Gas supply glut curbs pipeline spending
Gas prices hit decade low, curtail projects
The dampening of support for two proposed northern frontier natural gas pipelines to Alberta by their backers indicates an economic awakening that’s been at least three years in the making.
Energy firms that have long planned for two separate multibillion-dollar pipeline projects to connect stranded northern gas supplies with North American economic centres are now stepping back, acknowledging a meteoric rise in natural gas production, thanks to shale and tight gas plays across the continent that are pricing their projects out of the marketplace.
A curtailment of funding for the Mackenzie Valley pipeline project in the Northwest Territories, confirmed Thursday, follows a similar monumental shift less than a week earlier by backers of the Alaska gas pipeline project, who are now studying an alternative instate line and liquefied natural gas facility to export gas to more lucrative markets across the Pacific.
A Transcanada Corp. spokesman confirmed it has asked the Alaska government, which is providing some funding, to let the project proponent suspend planning for a line to Alberta so it can focus on an instate line.
Pipeline supporters are sending signals about the economic viability of the projects, but have yet to officially take them off the table.
“These big projects are facing the reality that there’s enough economic gas in Canada and the U.S. to obviate the need for the more expensive large pipeline projects,” said Michael Zenker, managing director of commodities research at Barclays Capital in New York.
A resurgence in North American gas output was behind the mass cancellation and idling of continental liquefied natural gas import plants starting in 2009, an early sign the energy landscape was being redrawn.
The U.S. Energy Information Administration noted in its most recent short-term energy outlook that U.S. marketed gas production grew in 2011 by an estimated 4.8 billion cubic feet per day — or 7.9 per cent — the largest year-over-year increase in history, driven largely by shale gas production.
In 2012, burgeoning gas production has pushed prices to their lowest in a decade, as technological advances are increasingly bringing down extraction costs for producers. Analysts say the twin challenges mean northern pipeline transportation costs would exceed what buyers will pay for gas, for years to come.
Imperial Oil Ltd. and partners Conocophillips Canada, Shell Canada, the Aboriginal Pipeline Group and Imperial parent ExxonMobil Corp. are slashing an undisclosed amount of funding for the Mackenzie Valley line and closing several project offices. Partners cited weak natural gas pricing and an inability to thus far strike a funding deal with the federal government.
The budget cuts were first acknowledged by ConocoPhillips, which said it would write down $525 million US tied to the project, and speak to a similar waning of support for an Alaska-to-alberta gas line proposed by Transcanada and Exxonmobil, a major state producer.
BP PLC and Conocophillips, also large producers in Alaska, dropped plans for the rival Denali pipeline in Alaska last May after failing to gain commercial support.
Conocophillips spokesman Tim Bryant said market challenges are similar for the two lines.
“They are faced with that (Alaska) pipeline bringing gas down through Alberta into the North American market, and prices are depressed,” Bryant said.

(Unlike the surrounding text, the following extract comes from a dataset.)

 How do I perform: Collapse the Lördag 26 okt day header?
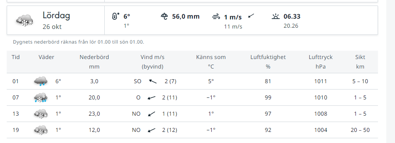[x=192, y=20]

The 2,700-kilometre Alaska pipeline to Alberta, at least $32 billion to build, would link about 35 trillion cubic feet of discovered and known gas in the Alaska North Slope with Transcanada’s gas system, carrying 5.9 bcf/d.
The 1,196-kilometre Mackenzie Valley line — at $16.2 billion to build — would connect some 5.8 tcf of discovered gas from three Mackenzie Delta fields with continental markets, carrying 1.2 bcf/d.

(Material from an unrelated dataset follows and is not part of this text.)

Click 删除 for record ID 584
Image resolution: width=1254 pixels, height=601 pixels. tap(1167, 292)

“In today’s environment and for the foreseeable future, I don’t see either one of them making any sense at all,” said Peter Howard, president of the Canadian Energy Research Institute think-tank.

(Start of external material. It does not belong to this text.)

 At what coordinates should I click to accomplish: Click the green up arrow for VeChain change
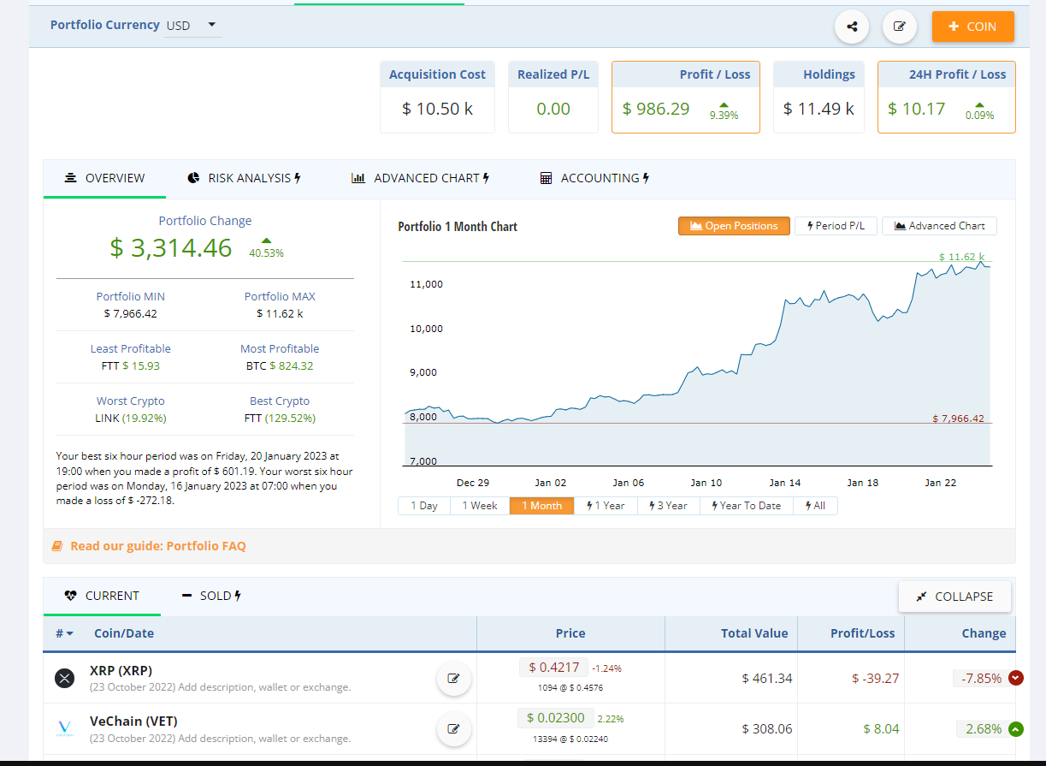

Howard’s organization a few years ago determined gas prices would have to reach nearly $7.00 US per million British thermal units on the New York Mercantile Exchange to make the Alaska pipeline economic. On Thursday, gas futures closed at $2.09 US per MMBTU.
Energy consultancy IHS CERA assumes no natural gas from the continent’s northern frontier will flow south, said Mary Lashley Bartella, a director of North American natural gas. The consultancy found there’s likely 1,850 tcf of recoverable gas in 17 shale and tight sandstone gas plays in Canada and the United States, outside of conventional gas, most of the proved reserves in North America and other emerging plays.
“Nine hundred tcf — half of it — could be produced at a price of $4.00 (per MMBTU) or less. That’s more than a 30year supply,” Bartella said. “You’re looking at a real serious competitive challenge to higher cost resources.”